# How To: Shine bathroom sink.



## OtbHunter (Feb 23, 2008)

Information that I thought someone might find useful. If your Bathroom or Kitchen sink shows tons of scratches and/or no longer shines ~ here is the system to restore it to the "like new" look.
Note: This process will actually take only about 1/2 hour... 1 hour for a double kitchen sink.
No need to add excess pressure to the buffer when using... let the sandpaper and polishes do the work.
*Step one:* use 600 grit wet/dry sandpaper and a 6-7" buffer/polisher to take down the surface to just below the scratches. Use it WET in all the Steps.(Sandpaper is available in your local auto parts store)
I cut an 8 1/2 x 11 sheet into 4 pieces (8 1/2" x 2 3/4") and fold the strip into thirds... then simply lay on the surface, set the buffer on it hit start. It will slip out a few times but just reposition and continue.
*Step two:* At the point you feel all of the scratches have been removed... change to 1500 grit wet/dry sandpaper and go over the surface again. This will take off 95% of the roughness left by the 600 grit. 
*Step three:* Now switch to 2000 grit wet/dry sandpaper and go over the surface again.
*Step four:* Add a buffing pad and go over the surface with a "Medium Cut" rubbing compound. The one I use is made by 3M and available at my local auto parts store. *Note:* Using a Heavy duty rubbing compound will only dull the surface and using a Polishing compound will do nothing. *You must use a "Medium Cut" compound*. This will bring out 90% of the final shine.
*Step five: *Now - using the same pad - go over the surface with a fine-cut cleaner. I use Mequiar's Mirror Glaze Fine-Cut Cleaner. This step brings out the actual final shine again.
*Step six: *Coat your finished and shiny sink  with Gel-Gloss - Fiberglass, Marble & Acrylic one-step cleaner & polish. This should be available at your local hardware store.
*Done ~ *If you still have very noticeable scratches, you will need to repeat the entire process again...although this is a multi-step process... your actual time will only be about 1/2 hour.

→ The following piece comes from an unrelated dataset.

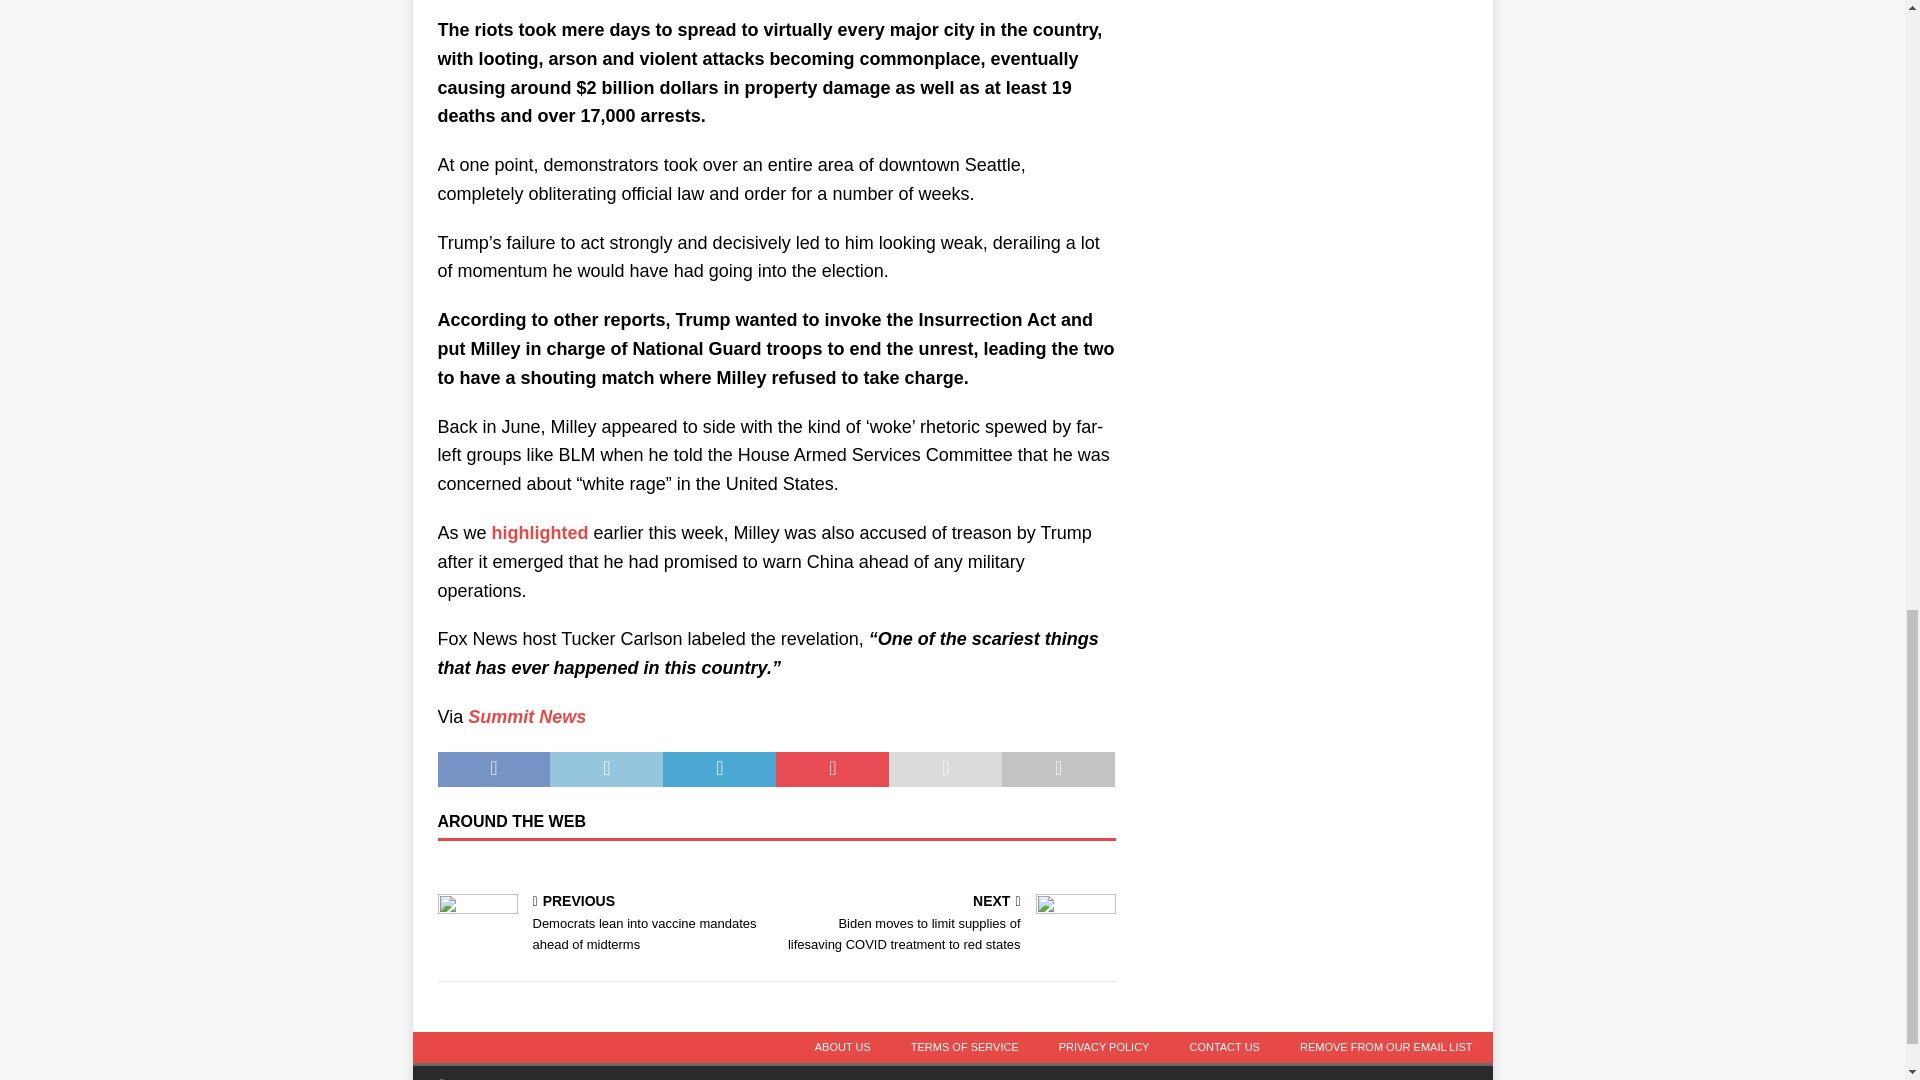 The image size is (1920, 1080). What do you see at coordinates (526, 716) in the screenshot?
I see `Summit News` at bounding box center [526, 716].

This same process will work for bringing back the shine to a Stainless Steel Kitchen sink... but omit the last step of adding Gel-Gloss.


----------



## glennjanie (Feb 23, 2008)

Man, you spammers have no shame, do you?
Glenn


----------



## OtbHunter (Feb 24, 2008)

Spammer? What are you talking about?  This post was a simple How-to info offering. Why do you consider it spam?


----------



## guyod (Feb 24, 2008)

They also make an epoxy in a spray can. Normally it was a 2 step process this just sprays on.  They just started carrying it at lowes. It requires less sanding and you will have a new surface..  I got it and was looking forward to trying it on a flip house but what looked like worn epoxy was just soap scum.  You can also use it to make a yellow sink/tub white.

I have no affiliation with lowes or this new epoxy which i do not remember the name.


----------



## inspectorD (Feb 24, 2008)

Sorry OTB ...Glenn is lookin out for our best interests. I think because you used a certain product and did not explain as the how to fix it with any other product...he thought you was spammin us.
I liked the how to ...keep it up, and try to use more than one product I guess. Kind of like Guyod did ...not rememberin.
I am sure as rain Glenn will be buy to fix this himself.


----------



## OtbHunter (Feb 26, 2008)

Thanks for the input 'guyod'... I did try the brush on epoxy because of advice found on the net...The brush on gave a very streaked finish which looked worse than the original problem. The good news is that I was able to remove it easily with lacquer thinner and then just followed the above process to re-shine the sink.
Please post back here when you have used the "spray-on" to let us know if the finish is acceptable.


----------